Absolutely. Look at the SpecINT scores, and Anandtech's own review. Try to commit the entire CPU to one working set and performance tanks. Run a bunch of small VMs with low core counts and performance is much better. Either cache is too small (half the reference Neoverse size) or the interconnect is problematic. Possibly both.

Also, I can imagine game consoles based on ARM hardware with Android. It was called the Ouya:

Ouya - Wikipedia

en.wikipedia.org

A cautionary tale if ever there was one.

Nintendo is using ARM, so ARM is already pretty well-represented in the console world, even if it is an nVidia solution that is really not the best that ARM has to offer. That being said, Nintendo is the only player messing with ARM right now. The entrenched console titans are on x86, and will probably stay there for however long PS5/Xboxwhatever remain current-gen.

soresu · Mar 30, 2020

DrMrLordX said:
Nintendo is using ARM, so ARM is already pretty well-represented in the console world, even if it is an nVidia solution that is really not the best that ARM has to offer. That being said, Nintendo is the only player messing with ARM right now. The entrenched console titans are on x86, and will probably stay there for however long PS5/Xboxwhatever remain current-gen.
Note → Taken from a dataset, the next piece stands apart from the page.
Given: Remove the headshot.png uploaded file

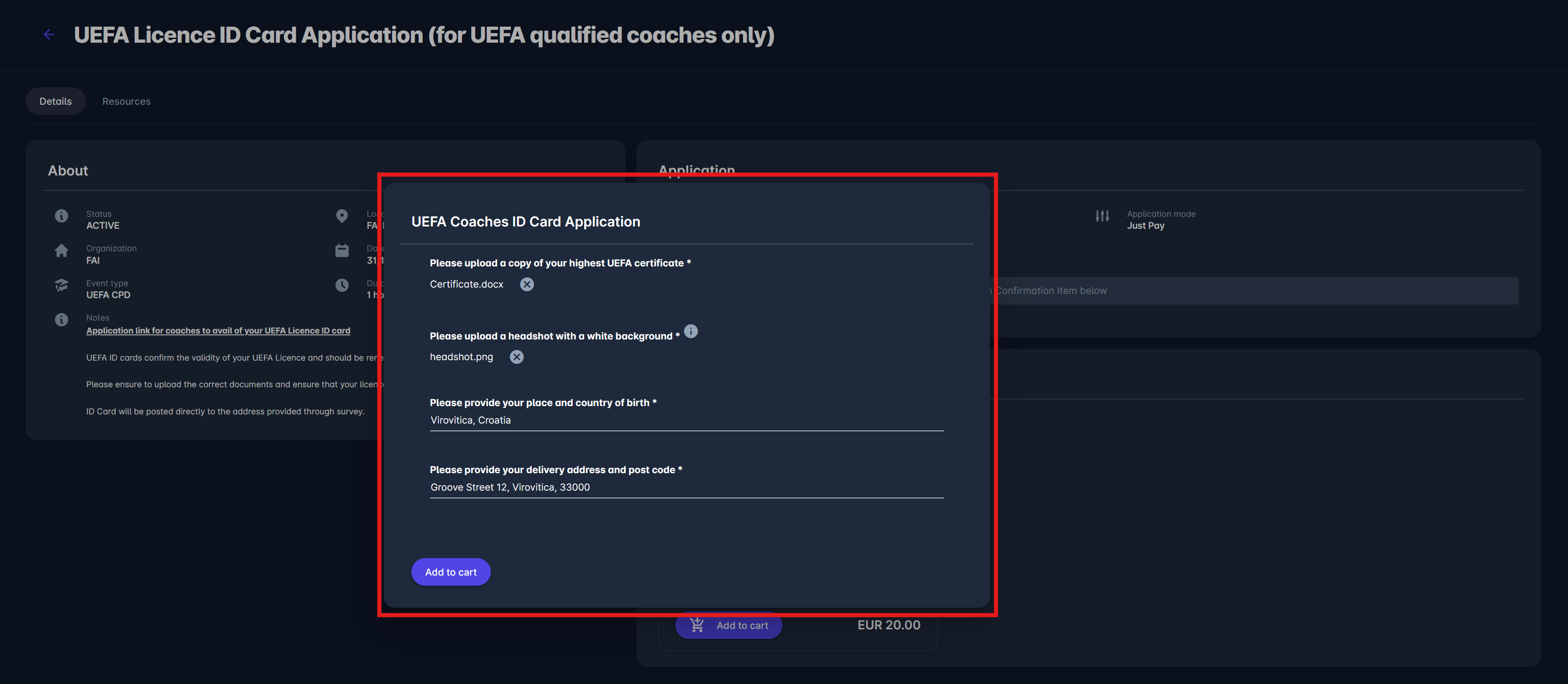Looking at the screenshot, I should pos(516,357).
I have to admit that while I admire their business acumen, Nintendo have been coming across as increasingly lazy at the hardware design stage of their consoles, a strategy that bit them on their less than secure posterior when nVidia's TX1 was revealed to have hardware level exploits.

Even having said that the Switch is a monster for sales, and likely profit margins too, considering the age of the chip and process + their very slow movement to higher density NAND flash for game cards.

It's a shame that Nintendo won't take that leap anymore.

I would be surprised if there was no market for a near state of the art Switch console - ie at least PS4 lvl gfx power and A76+ CPU, basically a SD 8cx or better.

Sure from a 7 inch screen you won't get much benefit, but in docked mode it would make a clear difference for console and PC ports.

soresu · Mar 30, 2020

Moderators please delete this duplicate post.

soresu · Mar 30, 2020

Moderators please delete this duplicate post.

DrMrLordX · Mar 30, 2020

@soresu

Epic triple post! I'm sure you're having problems with the forums being slow. So am I.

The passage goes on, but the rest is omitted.